The solution to this was simply to convert all Modules to class, and make all calls to the other tiers explicit. For example, instead of having the Parser module just assume that you've mixed in a Scanner and call check_token on itself, I have the Parser class take a Scanner instance at initialization and call check_token on this instance instead.
This works very well, and probably makes the code easier to understand. Another positive of this is that the interface between the layers are more apparent. For inclusion in JRuby, this will make it easier to replace certain parts with Java implementations.
The next piece on the agenda was a rewrite of the Parser. The original Python implementation used Python generators (which are almost like coroutines, but not quite). My first port of this code just parsed the whole stream, saved all events and then passed these on after parsing. This was good enough for smaller YAML documents, but when trying to parse the RubyGems gemspec, the memory and time requirements became to prohibitive. In the course of making the generator algorithm explicit I totally rewrote the Parser from the beginning, making it hybrid table driven instead of recursive-descent as the original was. I actually believe the new Parser is both easier to understand and faster. Just as an example, this is the code for block_sequence:
@parse_stack += [:block_sequence_end, :block_sequence_entry, :block_sequence_start]

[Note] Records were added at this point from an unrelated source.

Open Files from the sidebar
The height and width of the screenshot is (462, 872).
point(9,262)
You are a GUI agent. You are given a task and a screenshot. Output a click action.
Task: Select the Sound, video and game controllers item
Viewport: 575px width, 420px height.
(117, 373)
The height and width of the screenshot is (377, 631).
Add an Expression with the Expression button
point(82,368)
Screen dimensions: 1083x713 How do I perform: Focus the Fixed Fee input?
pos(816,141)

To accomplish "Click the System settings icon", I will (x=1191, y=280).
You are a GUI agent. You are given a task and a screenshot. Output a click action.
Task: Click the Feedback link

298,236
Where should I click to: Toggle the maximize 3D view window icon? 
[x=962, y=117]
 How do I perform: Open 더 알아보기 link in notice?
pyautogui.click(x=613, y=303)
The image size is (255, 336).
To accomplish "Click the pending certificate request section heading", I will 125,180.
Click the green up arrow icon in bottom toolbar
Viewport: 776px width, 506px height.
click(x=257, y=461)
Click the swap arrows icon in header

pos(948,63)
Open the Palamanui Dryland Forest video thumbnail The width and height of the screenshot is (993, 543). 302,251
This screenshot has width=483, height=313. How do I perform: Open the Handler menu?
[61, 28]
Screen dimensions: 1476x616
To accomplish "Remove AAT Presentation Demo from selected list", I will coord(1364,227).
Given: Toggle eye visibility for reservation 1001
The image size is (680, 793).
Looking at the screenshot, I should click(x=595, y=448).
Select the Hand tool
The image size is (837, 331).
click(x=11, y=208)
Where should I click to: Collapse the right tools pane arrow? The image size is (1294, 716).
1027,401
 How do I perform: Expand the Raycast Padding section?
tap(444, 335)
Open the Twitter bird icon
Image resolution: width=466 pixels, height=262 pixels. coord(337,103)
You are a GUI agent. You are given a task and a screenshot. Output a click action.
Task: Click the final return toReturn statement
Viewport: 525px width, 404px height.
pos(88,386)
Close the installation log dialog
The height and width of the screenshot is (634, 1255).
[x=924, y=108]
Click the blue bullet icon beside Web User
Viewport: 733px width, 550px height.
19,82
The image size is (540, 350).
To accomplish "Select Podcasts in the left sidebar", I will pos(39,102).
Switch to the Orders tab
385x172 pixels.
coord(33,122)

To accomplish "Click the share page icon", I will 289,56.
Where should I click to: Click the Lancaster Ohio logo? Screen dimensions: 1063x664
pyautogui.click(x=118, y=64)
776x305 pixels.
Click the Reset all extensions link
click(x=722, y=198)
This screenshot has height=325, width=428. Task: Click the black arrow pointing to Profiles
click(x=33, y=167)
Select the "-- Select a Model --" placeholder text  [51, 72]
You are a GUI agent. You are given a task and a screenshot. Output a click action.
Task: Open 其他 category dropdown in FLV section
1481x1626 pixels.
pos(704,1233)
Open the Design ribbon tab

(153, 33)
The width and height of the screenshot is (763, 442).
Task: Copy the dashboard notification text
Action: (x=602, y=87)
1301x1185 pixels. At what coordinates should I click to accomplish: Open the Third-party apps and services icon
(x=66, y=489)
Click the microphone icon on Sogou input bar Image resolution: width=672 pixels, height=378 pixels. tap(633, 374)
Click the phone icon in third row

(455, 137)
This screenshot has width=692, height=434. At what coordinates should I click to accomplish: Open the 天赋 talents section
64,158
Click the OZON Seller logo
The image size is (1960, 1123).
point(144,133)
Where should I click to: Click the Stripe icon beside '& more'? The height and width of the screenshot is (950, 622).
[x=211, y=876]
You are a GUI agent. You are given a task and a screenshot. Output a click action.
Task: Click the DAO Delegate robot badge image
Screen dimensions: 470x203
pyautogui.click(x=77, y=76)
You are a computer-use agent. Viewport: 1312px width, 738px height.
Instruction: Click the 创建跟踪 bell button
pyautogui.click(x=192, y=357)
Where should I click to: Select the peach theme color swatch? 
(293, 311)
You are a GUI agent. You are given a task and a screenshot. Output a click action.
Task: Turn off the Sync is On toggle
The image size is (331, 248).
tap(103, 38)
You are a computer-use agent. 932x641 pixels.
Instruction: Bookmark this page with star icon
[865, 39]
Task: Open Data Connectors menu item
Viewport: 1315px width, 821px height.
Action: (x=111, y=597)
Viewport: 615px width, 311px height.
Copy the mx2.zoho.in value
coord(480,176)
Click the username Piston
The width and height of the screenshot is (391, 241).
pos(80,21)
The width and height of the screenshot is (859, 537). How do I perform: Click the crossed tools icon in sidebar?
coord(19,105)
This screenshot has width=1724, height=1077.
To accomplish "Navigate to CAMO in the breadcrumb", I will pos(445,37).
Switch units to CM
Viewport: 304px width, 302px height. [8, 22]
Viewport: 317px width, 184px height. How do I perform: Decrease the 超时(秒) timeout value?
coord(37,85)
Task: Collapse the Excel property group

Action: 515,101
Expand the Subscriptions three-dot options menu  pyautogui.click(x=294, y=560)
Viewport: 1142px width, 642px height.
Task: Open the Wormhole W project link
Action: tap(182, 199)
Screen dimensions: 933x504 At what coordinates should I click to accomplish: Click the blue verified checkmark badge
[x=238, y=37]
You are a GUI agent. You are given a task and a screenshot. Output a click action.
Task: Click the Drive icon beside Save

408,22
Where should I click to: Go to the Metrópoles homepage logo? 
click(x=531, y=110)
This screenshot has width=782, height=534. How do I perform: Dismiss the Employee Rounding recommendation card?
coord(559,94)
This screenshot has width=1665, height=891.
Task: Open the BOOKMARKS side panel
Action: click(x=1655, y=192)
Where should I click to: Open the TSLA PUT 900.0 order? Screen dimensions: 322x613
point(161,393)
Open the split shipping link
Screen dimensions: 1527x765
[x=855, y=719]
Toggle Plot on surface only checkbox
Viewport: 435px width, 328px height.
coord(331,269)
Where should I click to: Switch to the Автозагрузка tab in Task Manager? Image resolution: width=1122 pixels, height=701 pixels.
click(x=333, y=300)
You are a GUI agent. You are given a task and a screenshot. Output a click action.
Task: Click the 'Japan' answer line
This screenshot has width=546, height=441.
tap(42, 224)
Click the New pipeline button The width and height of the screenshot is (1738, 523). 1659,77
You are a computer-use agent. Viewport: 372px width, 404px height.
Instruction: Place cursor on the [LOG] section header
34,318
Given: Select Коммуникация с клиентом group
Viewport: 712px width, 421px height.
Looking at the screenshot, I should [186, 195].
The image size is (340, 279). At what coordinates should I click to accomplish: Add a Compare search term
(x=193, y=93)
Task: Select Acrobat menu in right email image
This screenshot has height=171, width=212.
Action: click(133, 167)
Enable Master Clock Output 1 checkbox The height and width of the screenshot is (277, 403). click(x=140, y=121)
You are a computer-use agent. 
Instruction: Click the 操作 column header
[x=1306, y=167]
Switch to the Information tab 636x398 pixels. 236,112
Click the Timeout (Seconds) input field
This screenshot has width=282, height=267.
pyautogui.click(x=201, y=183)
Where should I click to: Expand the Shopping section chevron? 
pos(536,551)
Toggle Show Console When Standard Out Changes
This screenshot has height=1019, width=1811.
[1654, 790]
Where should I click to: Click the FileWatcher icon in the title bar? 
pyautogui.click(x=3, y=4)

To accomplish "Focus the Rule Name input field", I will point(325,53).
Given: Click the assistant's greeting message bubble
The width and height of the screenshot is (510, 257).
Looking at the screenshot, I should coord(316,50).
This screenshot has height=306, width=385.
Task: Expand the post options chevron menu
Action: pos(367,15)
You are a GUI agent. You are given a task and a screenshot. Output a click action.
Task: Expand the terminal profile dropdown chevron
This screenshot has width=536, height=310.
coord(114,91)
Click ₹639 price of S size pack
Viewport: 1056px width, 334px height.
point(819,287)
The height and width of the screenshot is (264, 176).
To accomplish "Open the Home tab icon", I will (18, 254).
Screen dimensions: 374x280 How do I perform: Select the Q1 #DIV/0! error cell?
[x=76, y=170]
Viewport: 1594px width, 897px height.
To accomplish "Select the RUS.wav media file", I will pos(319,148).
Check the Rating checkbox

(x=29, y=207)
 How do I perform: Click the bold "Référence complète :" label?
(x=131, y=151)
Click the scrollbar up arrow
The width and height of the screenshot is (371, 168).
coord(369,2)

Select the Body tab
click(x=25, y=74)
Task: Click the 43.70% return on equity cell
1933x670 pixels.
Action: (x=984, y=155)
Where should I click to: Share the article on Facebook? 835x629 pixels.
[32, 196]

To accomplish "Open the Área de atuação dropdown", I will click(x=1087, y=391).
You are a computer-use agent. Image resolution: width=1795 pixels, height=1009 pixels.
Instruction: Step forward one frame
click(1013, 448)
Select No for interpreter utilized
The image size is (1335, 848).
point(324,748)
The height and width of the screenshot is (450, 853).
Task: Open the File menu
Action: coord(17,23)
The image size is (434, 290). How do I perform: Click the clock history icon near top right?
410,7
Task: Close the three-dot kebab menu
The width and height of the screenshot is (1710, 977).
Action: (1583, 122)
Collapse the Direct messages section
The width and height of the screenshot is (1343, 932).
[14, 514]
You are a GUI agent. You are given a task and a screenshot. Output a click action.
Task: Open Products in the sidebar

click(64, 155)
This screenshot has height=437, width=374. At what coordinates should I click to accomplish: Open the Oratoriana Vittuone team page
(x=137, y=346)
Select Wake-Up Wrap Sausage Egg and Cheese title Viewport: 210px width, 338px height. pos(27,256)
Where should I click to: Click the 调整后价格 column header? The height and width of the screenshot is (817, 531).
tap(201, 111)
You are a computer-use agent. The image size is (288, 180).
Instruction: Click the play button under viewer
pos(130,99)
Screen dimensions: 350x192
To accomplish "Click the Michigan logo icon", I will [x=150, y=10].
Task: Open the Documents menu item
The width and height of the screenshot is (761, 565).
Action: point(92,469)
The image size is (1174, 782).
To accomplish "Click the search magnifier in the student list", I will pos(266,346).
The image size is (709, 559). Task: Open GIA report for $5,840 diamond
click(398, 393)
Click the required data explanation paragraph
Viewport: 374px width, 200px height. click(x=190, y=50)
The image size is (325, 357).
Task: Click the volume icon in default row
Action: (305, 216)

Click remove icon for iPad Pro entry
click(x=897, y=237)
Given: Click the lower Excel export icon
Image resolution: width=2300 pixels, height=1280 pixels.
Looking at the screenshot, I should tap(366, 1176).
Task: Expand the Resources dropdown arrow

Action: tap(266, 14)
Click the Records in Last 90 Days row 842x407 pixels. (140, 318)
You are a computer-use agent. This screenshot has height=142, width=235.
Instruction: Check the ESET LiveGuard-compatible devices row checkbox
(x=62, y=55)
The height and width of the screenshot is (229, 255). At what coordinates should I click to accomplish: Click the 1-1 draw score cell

where @parse_stack contains the next productions to call after block_sequence has finished. The main generator method just keeps calling the next production until it arrives to a terminal, and then returns the value of this:
meth = @parse_stack.pop
val = send(meth)
Another benefit of this is that this code is dead simple to port to other languages, once again probably easier than the Python version.
The third improvement was performance. I have no trustworthy numbers of the improvement, but it's in the order of 5-8 times faster than from the beginning. I achieved by some easy fixes, and some harder ones. I removed the Reader class and inlined those methods into the Scanner. I tested each case where I tested if a character was part of a String and checked were a Regexp was faster. And added some hard coded, unrolled loops in the most intense parts of the code, which was peek(), forward(), prefix() and update(). Every microsecond improvement in these methods counted since they are called so many times. I didn't do all this work blind, though. The Ruby profiler is really good. Just take a script, run it with ruby -rprofile script.rb and you get output that's incredibly good. I tested most of my changes this way, and the end result is about as fast as the JRuby RACC-based YAML parser, which was my goal.
Since version 0.1 I've spent some time getting JRuby to work flawlessly with RubyGems, and this work have uncovered some small bugs in RbYAML (and in SYCK, for that matter), so a new minor release will probably come soon. Until then the CVS is up to date.